##### Input material #####
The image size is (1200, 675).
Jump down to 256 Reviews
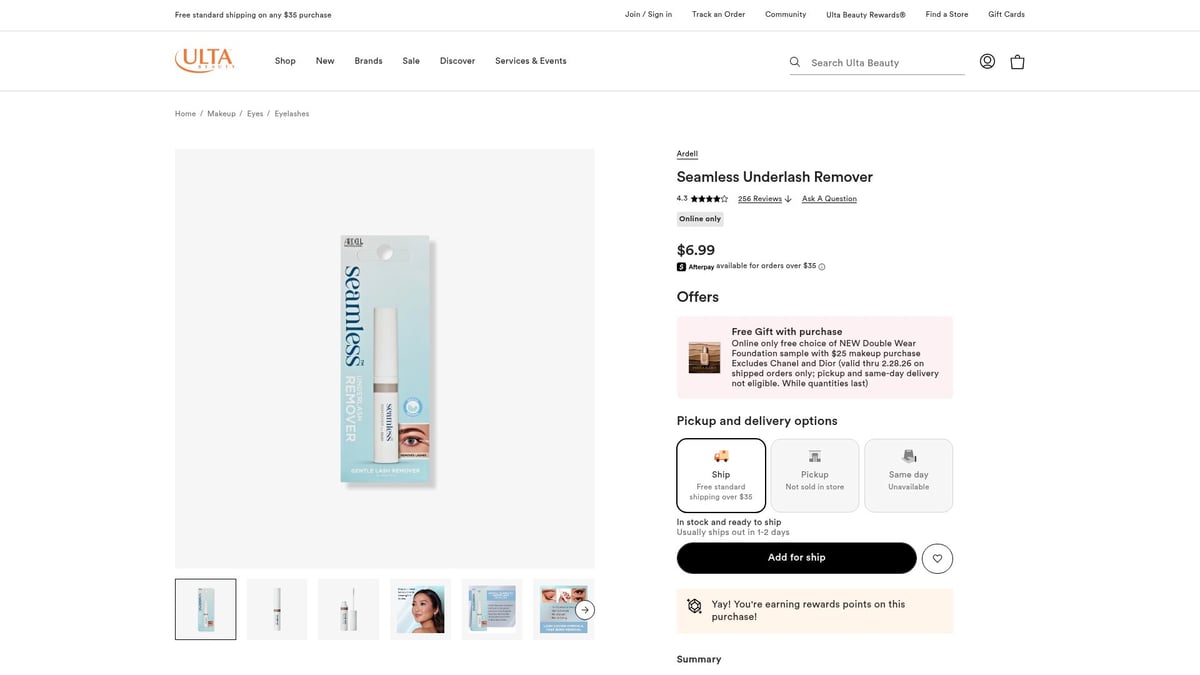coord(760,199)
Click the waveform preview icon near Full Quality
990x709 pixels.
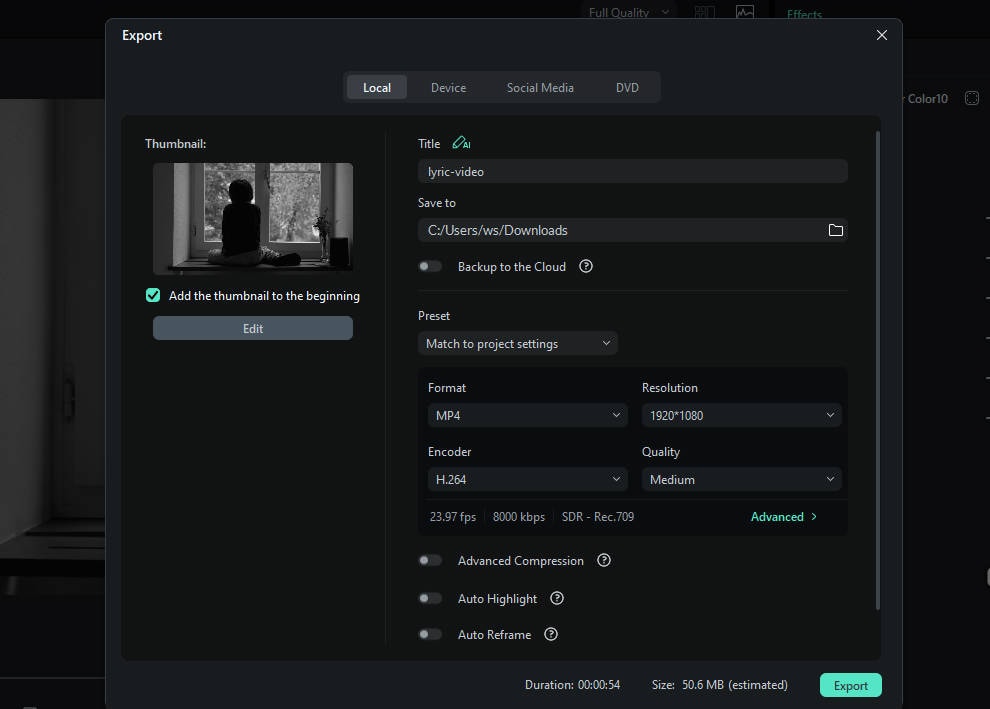tap(745, 11)
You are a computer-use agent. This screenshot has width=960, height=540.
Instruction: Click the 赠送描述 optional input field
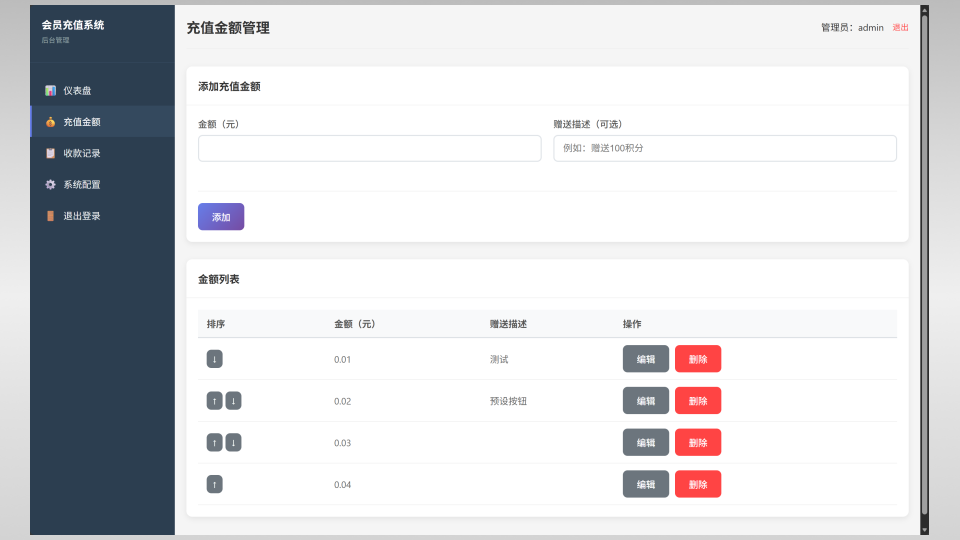click(x=724, y=149)
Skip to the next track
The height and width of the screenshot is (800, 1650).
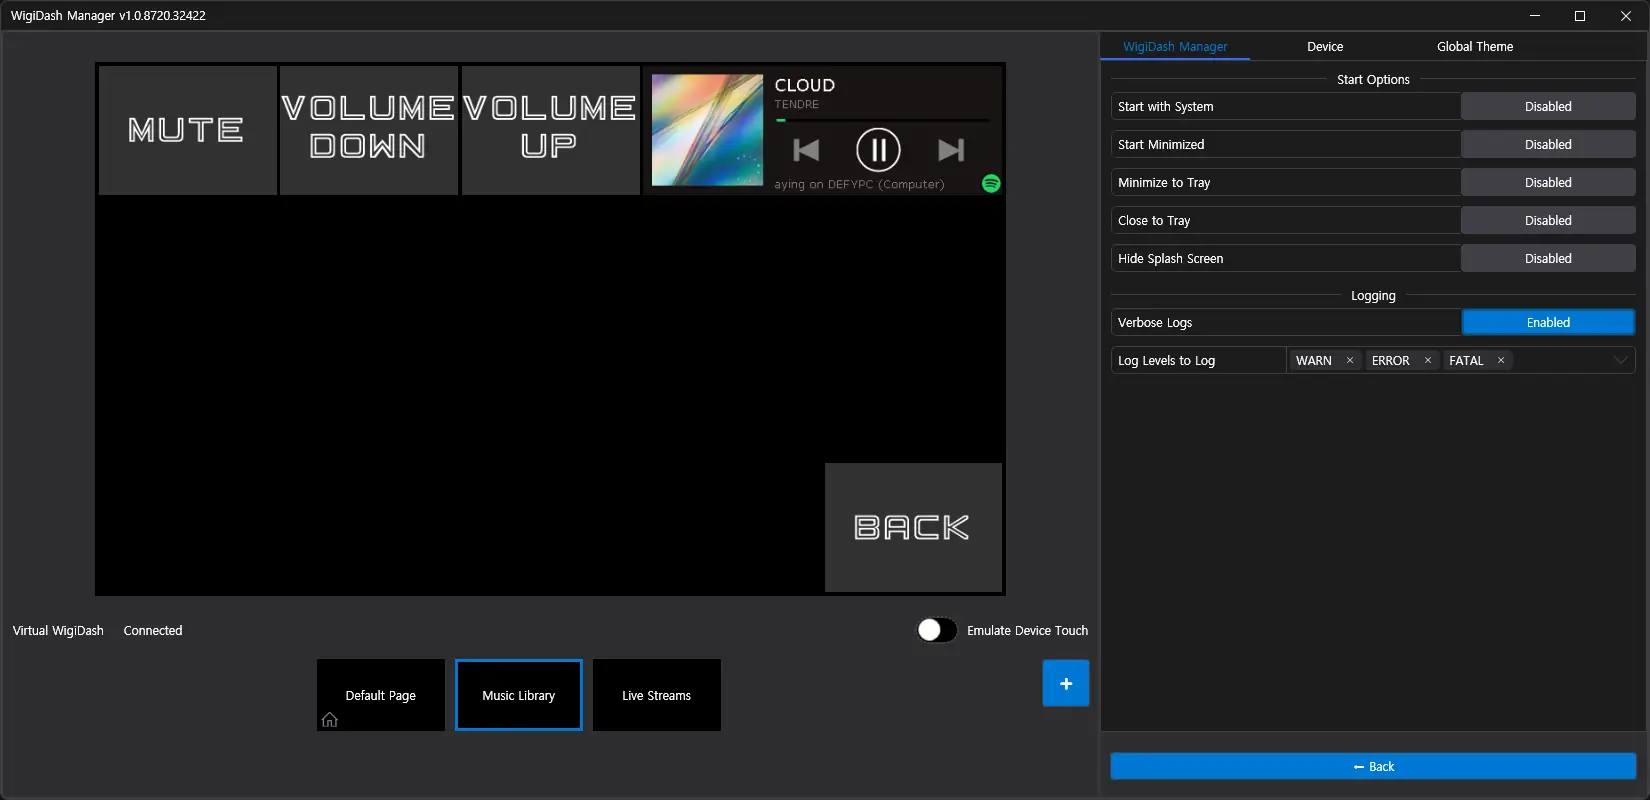click(951, 150)
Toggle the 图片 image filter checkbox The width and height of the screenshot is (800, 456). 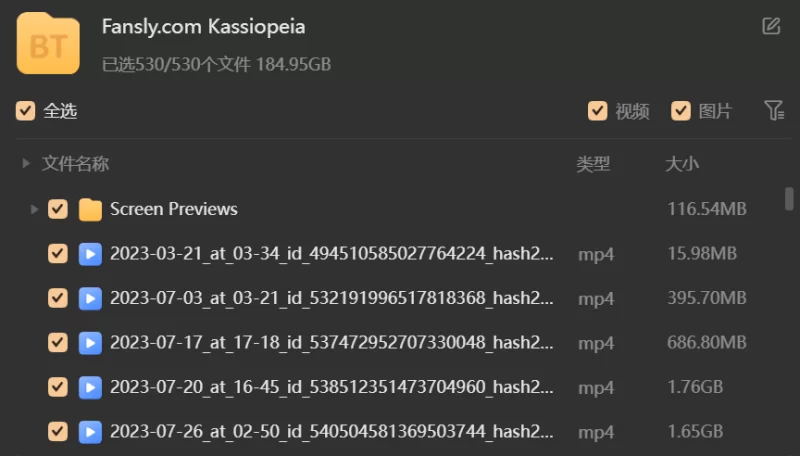pos(681,111)
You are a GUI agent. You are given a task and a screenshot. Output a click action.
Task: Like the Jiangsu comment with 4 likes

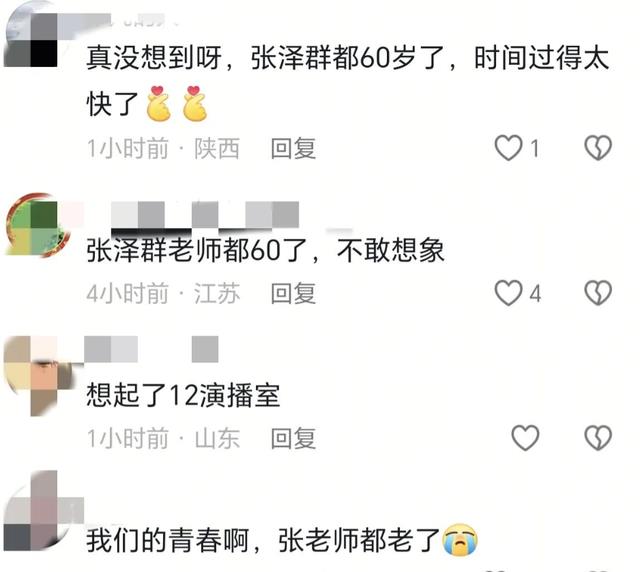[508, 293]
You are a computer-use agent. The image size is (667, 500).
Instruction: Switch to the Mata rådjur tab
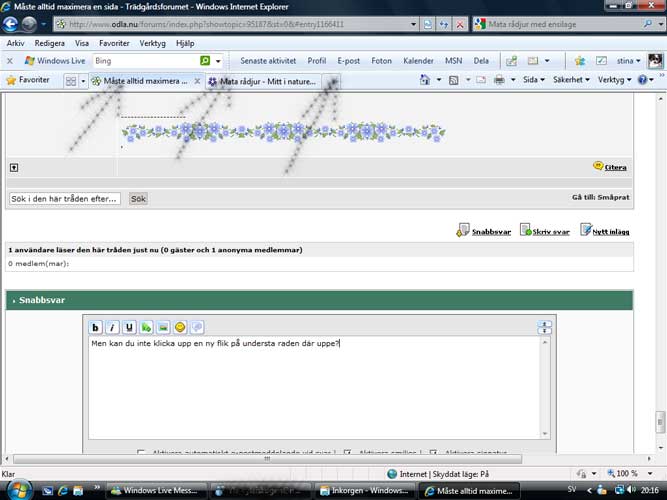(265, 81)
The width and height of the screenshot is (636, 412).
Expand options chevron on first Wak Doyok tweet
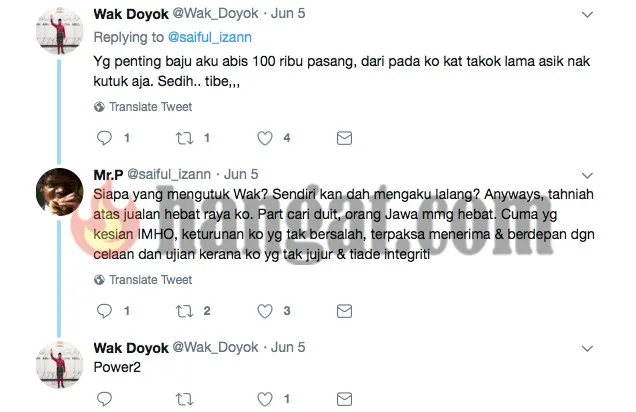[587, 15]
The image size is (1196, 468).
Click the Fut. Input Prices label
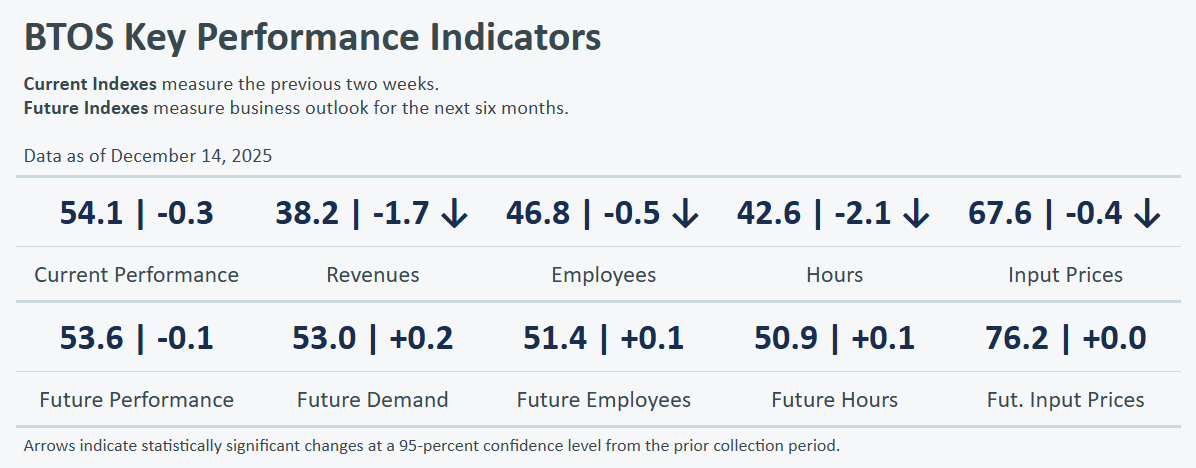point(1064,400)
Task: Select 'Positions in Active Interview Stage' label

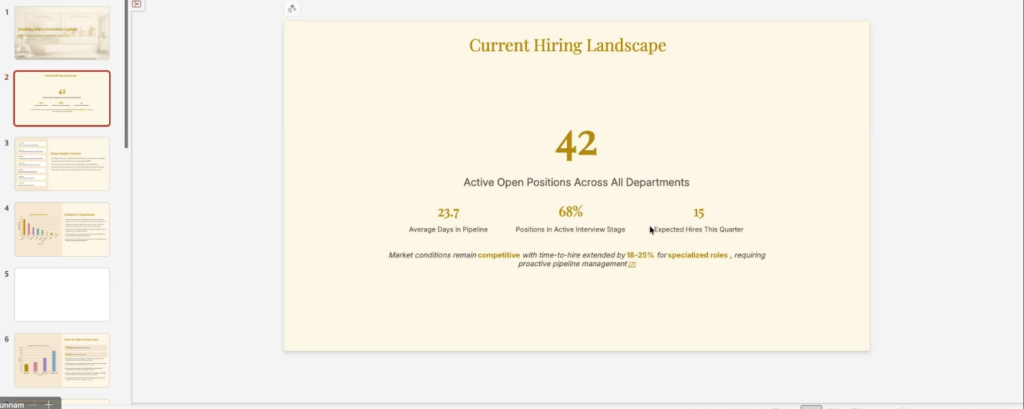Action: pos(570,229)
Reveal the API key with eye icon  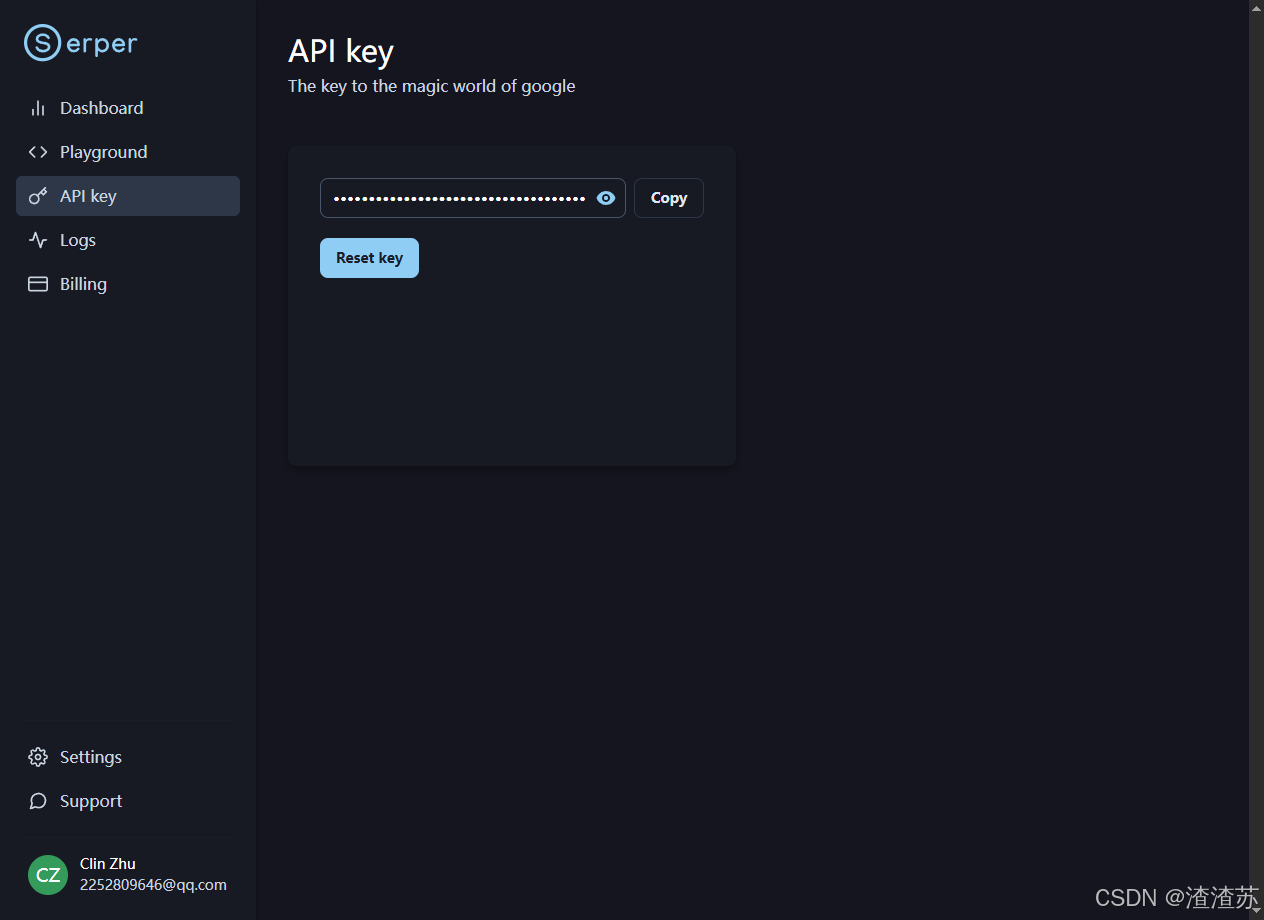tap(606, 198)
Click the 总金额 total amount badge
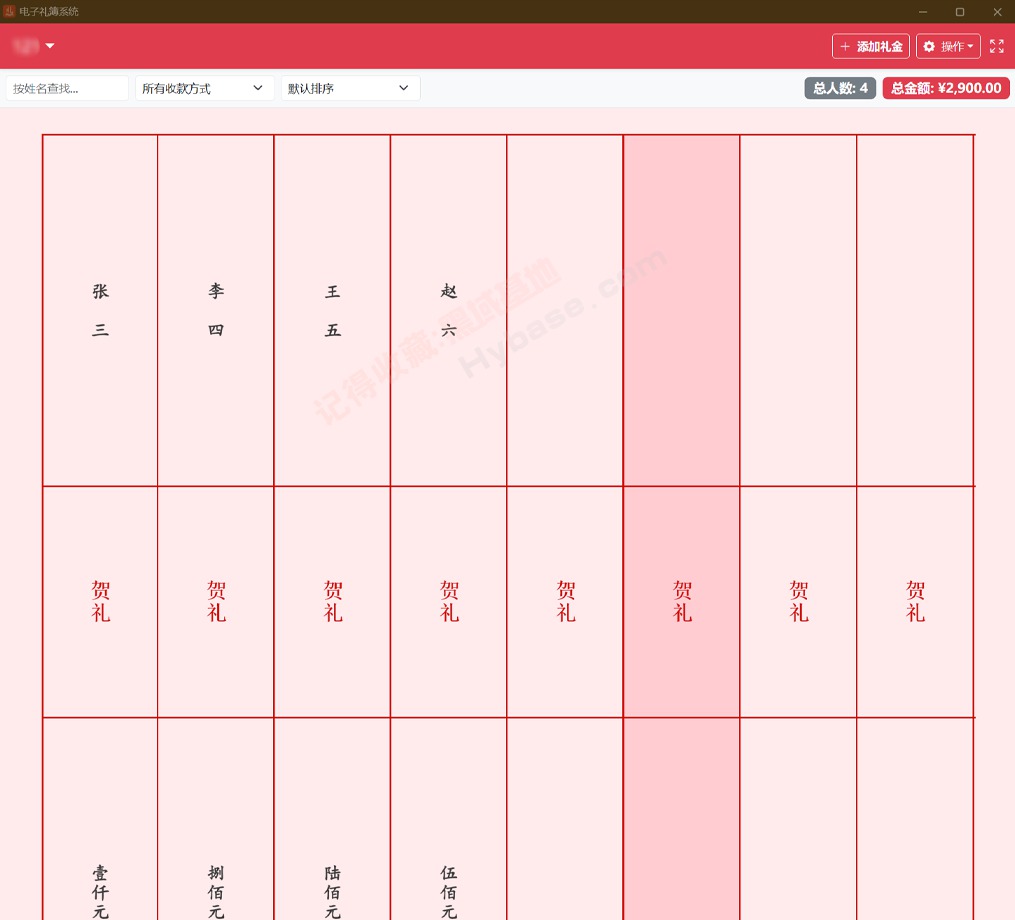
#####
• **Exercise objective**
A single number is the expected answer: how many lines of the records above contain the word "computer".

• **Response below**
2